I don’t know if I’m always inspired, but I do have an intense curiosity. Thank goodness for that, because I’m naturally so shy and reticent and such a hermit that if my curiosity didn’t drive me to find out more about just about everything (except math and anchovies), I’d be absolutely agoraphobic.

And there are plenty of times when I feel about as inspired as wilted lettuce.

But I have put time into doing the craft, and when the art falters, you have to turn to craft. You can add in more art later, sort of like testing a new recipe and making an adjustment. But you have to have the base on which to build. By working on both the art and the craft, the work actually gets done.

Speaking of which, I have a hell of a lot of work to get done today. I want to do a coherent draft of the Lindisfarne article and work on the Hereafter storylines. Of course, I’ve put down the Hereafter folder with all my musings down somewhere and can’t find it . . .(sigh).

It’s a finite space. It’s here somewhere.

To work, to work, so I can start crossing items off the To Do List.

This is the first time since I began my career in the theatre twenty-four years ago, that I have not worked on Christmas and on New Year’s. It’s a HUGE milestone for me. It means that not only am I taking my transition seriously, but the people around me are respecting it.

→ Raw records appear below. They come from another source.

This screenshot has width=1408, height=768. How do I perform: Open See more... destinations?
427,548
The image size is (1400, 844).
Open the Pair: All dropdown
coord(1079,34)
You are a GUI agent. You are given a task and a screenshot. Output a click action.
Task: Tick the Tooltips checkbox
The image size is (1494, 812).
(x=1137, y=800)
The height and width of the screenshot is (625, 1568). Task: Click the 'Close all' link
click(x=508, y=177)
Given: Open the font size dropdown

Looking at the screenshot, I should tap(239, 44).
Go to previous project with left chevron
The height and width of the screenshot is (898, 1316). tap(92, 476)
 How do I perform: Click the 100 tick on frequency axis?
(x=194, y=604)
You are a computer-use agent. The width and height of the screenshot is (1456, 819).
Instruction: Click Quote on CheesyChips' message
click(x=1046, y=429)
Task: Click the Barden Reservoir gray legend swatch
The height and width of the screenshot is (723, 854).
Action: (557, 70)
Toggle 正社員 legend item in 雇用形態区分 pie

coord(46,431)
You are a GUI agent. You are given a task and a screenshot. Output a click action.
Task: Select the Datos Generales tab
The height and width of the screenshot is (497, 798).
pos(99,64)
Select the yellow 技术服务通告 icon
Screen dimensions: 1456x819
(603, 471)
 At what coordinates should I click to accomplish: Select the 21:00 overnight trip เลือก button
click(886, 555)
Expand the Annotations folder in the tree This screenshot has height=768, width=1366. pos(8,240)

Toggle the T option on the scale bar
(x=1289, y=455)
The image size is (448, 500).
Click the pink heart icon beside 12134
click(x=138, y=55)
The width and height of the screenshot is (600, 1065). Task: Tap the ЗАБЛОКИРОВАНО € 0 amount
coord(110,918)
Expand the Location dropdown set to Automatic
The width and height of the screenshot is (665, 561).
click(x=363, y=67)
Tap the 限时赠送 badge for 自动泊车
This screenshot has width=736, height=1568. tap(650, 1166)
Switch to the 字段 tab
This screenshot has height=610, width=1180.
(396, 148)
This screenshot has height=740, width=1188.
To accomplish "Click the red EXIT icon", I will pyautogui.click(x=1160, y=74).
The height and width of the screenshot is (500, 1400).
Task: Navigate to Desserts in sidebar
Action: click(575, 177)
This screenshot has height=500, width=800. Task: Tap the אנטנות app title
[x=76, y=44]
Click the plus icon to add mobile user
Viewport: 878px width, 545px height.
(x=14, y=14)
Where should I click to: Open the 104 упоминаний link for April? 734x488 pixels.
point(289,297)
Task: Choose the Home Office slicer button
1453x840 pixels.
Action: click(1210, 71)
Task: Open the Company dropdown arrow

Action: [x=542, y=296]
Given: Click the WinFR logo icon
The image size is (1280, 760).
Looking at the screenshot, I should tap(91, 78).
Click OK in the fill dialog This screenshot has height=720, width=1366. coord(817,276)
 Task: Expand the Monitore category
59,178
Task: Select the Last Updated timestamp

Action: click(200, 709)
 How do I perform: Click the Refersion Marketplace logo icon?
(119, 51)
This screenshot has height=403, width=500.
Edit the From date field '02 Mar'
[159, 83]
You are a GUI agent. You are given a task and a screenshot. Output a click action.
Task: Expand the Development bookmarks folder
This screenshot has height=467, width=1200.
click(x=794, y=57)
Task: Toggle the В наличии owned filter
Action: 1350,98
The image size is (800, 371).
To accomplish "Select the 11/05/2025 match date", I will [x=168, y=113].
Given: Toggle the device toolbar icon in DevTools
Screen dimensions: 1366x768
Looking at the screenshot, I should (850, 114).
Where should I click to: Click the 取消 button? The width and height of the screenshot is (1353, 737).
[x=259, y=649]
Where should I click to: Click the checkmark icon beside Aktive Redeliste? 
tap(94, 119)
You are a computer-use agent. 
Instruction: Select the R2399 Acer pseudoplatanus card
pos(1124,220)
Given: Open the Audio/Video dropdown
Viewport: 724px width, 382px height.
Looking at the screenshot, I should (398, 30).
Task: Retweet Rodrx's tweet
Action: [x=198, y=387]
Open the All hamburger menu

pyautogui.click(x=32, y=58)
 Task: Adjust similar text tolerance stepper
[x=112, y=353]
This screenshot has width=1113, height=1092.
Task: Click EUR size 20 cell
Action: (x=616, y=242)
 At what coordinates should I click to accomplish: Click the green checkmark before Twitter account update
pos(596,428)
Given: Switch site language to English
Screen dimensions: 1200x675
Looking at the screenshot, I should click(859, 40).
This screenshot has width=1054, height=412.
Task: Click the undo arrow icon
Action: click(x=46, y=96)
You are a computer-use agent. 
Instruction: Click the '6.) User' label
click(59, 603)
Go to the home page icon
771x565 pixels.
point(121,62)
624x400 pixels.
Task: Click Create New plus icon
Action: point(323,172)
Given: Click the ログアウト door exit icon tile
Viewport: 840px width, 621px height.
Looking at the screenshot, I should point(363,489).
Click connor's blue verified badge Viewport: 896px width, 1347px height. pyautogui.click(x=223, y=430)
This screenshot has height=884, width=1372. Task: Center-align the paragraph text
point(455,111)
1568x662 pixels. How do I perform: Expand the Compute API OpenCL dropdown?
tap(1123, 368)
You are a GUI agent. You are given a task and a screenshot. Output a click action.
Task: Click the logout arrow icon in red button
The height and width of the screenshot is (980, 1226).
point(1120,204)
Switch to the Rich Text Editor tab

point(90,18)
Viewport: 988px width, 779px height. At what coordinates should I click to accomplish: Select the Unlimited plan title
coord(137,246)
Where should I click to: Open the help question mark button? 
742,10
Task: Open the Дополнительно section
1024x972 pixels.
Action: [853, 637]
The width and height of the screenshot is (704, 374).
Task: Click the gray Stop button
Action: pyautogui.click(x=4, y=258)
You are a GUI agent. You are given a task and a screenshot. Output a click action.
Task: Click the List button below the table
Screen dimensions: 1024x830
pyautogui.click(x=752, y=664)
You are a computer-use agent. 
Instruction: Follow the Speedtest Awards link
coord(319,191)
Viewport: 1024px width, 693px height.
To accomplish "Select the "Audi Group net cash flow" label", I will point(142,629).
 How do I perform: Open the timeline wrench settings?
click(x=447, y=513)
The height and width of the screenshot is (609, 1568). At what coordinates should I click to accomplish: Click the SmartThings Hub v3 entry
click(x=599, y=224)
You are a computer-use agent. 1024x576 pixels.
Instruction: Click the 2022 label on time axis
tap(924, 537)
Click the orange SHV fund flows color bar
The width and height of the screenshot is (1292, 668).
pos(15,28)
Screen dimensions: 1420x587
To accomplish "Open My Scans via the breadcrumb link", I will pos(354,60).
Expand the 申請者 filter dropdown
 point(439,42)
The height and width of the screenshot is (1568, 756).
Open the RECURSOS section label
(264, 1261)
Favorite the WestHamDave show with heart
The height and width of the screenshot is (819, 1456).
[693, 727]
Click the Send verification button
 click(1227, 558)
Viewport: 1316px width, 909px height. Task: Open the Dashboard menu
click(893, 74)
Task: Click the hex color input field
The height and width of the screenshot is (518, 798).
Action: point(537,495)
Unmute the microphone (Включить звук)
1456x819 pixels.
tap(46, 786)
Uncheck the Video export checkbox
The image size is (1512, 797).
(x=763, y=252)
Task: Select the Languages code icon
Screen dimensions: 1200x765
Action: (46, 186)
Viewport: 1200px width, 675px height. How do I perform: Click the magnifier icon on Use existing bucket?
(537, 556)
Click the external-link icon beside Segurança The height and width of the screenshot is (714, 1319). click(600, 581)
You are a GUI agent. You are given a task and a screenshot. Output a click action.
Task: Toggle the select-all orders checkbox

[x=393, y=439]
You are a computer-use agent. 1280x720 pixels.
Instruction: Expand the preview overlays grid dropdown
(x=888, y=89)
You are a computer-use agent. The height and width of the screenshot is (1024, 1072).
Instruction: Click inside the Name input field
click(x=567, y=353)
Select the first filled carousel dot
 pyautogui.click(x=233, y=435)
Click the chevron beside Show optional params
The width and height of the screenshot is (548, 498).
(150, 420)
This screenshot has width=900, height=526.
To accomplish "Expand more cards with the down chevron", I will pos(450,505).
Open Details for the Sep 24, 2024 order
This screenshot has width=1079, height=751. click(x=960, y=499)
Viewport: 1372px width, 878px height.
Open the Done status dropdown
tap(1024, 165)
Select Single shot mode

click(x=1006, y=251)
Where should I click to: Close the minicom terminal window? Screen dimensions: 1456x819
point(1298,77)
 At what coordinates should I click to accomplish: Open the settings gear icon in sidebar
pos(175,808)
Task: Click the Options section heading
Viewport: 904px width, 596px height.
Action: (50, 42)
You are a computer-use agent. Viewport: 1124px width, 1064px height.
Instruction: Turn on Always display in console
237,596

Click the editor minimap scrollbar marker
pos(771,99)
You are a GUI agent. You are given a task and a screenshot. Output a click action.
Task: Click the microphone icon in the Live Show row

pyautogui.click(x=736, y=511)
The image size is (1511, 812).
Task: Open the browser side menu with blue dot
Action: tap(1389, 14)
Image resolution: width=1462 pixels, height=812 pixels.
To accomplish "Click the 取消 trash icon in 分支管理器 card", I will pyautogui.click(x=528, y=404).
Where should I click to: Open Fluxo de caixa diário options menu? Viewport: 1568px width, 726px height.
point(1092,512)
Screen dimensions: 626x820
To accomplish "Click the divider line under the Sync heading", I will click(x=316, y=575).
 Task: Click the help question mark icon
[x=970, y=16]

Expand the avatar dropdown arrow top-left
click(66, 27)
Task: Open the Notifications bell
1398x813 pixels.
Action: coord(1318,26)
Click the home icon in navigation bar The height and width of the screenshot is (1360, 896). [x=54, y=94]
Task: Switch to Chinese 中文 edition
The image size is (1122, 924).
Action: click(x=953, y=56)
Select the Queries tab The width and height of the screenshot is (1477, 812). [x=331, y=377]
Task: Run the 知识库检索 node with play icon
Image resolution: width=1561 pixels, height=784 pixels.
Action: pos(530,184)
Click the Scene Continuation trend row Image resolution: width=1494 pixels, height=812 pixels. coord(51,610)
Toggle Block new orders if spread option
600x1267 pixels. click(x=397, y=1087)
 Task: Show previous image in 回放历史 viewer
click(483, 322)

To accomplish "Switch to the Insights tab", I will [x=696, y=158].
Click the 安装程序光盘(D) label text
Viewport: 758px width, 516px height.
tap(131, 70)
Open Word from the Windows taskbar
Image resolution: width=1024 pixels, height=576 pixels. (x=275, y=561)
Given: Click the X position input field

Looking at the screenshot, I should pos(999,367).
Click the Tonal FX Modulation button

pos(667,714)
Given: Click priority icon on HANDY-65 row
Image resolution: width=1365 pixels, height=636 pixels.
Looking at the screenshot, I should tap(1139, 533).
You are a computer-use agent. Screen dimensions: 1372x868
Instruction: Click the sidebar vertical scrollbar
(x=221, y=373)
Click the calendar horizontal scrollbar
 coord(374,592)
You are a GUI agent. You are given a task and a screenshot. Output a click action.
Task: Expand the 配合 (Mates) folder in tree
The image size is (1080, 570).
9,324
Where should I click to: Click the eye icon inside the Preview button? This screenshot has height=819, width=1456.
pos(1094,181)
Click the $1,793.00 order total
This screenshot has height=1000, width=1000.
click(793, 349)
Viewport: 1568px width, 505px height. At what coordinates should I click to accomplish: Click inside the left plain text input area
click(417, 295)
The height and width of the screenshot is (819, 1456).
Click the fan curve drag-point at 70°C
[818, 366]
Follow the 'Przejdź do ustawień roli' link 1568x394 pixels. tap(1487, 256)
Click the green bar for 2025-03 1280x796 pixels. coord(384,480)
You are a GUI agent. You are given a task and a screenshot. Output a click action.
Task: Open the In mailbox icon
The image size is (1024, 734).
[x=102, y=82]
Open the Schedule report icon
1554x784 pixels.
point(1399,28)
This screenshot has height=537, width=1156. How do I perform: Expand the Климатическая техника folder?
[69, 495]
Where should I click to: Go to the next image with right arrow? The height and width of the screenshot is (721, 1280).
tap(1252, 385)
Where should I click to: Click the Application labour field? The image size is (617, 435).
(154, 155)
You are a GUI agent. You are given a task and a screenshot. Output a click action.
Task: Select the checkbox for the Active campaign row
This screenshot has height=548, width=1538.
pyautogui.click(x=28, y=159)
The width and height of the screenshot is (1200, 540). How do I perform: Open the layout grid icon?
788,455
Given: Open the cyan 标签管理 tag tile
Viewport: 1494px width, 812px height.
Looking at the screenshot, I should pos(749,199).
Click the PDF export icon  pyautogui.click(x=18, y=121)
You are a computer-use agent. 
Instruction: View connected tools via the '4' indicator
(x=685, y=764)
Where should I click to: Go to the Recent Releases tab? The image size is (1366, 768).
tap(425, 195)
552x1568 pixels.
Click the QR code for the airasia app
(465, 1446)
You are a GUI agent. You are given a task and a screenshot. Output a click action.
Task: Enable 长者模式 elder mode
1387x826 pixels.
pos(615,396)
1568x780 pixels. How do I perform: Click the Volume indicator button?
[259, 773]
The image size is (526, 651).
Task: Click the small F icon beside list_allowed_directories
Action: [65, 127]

At 12:59 PM, Blogger Angela said...

Happy New Year Devon and Congratulations on the milestone! I'm glad the transition is being respected. I've been pondering the spiritual ancestors question too but I haven't come up with any. That 'to do' list looks daunting but you'll be marking through items in no time.

At 2:14 PM, Blogger Pandora Nicollet said...

Your questions are so thorough and thought-provoking. I hope you don't mind if I (privately) crib them and use them to generate a better g d & r list.

At 5:07 PM, Blogger Debra Young said...

Happy New Year to you, Devon, and a big thank you for the way you have inspired me since I started reading your blog. I've been pondering my plan for 2005 and have worked out a number of writing goals, but I appreciate the way you've laid it out in GDR so if you don't mind I'm going to sit down and work out my thoughts and plans in that format too. I like the clarity of it and it is definitely inspiring! Wishing you great success in all that you do.